Of particular concern today is a garment which embodies an original (graphic or other) design or an original fabric pattern. While the structure of the garment may not necessarily be protected from being copied, the original design or fabric pattern it embodies just may be considered "intellectual property", which is protected by law.
Intellectual property comes in several forms; a copyright, a trademark or a design patent; and all of these forms of protected intellectual property must be taken into consideration before you take the liberty of copying someone else's original design or fabric pattern. The terms "copyright", "trademark" and "patent" often are confused and used interchangeably but they are 3 different concepts which afford very different legal rights to the owner.

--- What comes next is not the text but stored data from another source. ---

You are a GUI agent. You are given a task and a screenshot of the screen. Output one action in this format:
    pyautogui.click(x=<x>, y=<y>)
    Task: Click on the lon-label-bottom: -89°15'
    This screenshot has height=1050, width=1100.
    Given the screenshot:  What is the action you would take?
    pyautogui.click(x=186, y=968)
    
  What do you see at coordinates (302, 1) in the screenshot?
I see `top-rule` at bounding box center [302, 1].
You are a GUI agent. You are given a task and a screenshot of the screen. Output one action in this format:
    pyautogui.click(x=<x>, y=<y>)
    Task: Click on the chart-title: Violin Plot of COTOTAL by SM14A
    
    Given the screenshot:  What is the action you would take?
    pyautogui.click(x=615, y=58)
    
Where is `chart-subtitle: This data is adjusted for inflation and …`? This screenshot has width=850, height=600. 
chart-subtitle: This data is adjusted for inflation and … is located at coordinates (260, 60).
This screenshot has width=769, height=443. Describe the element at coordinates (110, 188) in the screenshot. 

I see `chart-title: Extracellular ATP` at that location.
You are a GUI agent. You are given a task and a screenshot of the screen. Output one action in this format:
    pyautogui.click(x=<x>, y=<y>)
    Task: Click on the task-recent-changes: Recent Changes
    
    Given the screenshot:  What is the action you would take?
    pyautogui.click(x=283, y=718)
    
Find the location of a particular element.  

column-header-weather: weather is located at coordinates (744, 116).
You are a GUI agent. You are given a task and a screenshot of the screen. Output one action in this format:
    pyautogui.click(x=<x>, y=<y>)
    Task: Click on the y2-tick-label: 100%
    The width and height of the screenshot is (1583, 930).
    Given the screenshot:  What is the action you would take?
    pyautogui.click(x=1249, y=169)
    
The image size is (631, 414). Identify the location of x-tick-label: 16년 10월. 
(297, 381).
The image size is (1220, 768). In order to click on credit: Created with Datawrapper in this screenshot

Copyright law protects artistic, literary, musical, dramatic and audiovisual works fixed in a tangible medium of expression and regulates the use of these materials by someone other than the owner. A trademark is any word or symbol used by a manufacturer to identify his products and distinguish them from those sold or manufactured by another. Patent law regulates the making, use or selling of a patented invention by someone other than the owner.
It is important to note that there are many overlaps in the law in this area and it may be appropriate for the owner, as additional lines of defense against infringers, to file for not only copyright protection but trademark and design patent protection as well. This would be decided on a case by case basis depending upon the nature of what the owner is seeking to protect. For example, if you intended to use an original design over and over again as a logo to identify the product as your own, then it may be appropriate to apply for trademark protection as well as copyright protection.
And if you are not the owner of the original design or fabric pattern, you had better think twice before using it without the owner’s permission. Worst case scenario - you use someone else's protected original design or fabric pattern, you receive a cease and desist from the owner, a law suit is filed against you for infringement, your unlawful conduct may be enjoined by a United States federal court, the infringing goods may be seized and forfeited and you and your buyers will be liable for damages, disgorgement of profits, costs and the owner's attorney's fees.
The price tag for being a Copy Cat can be pretty staggering, indeed. !!!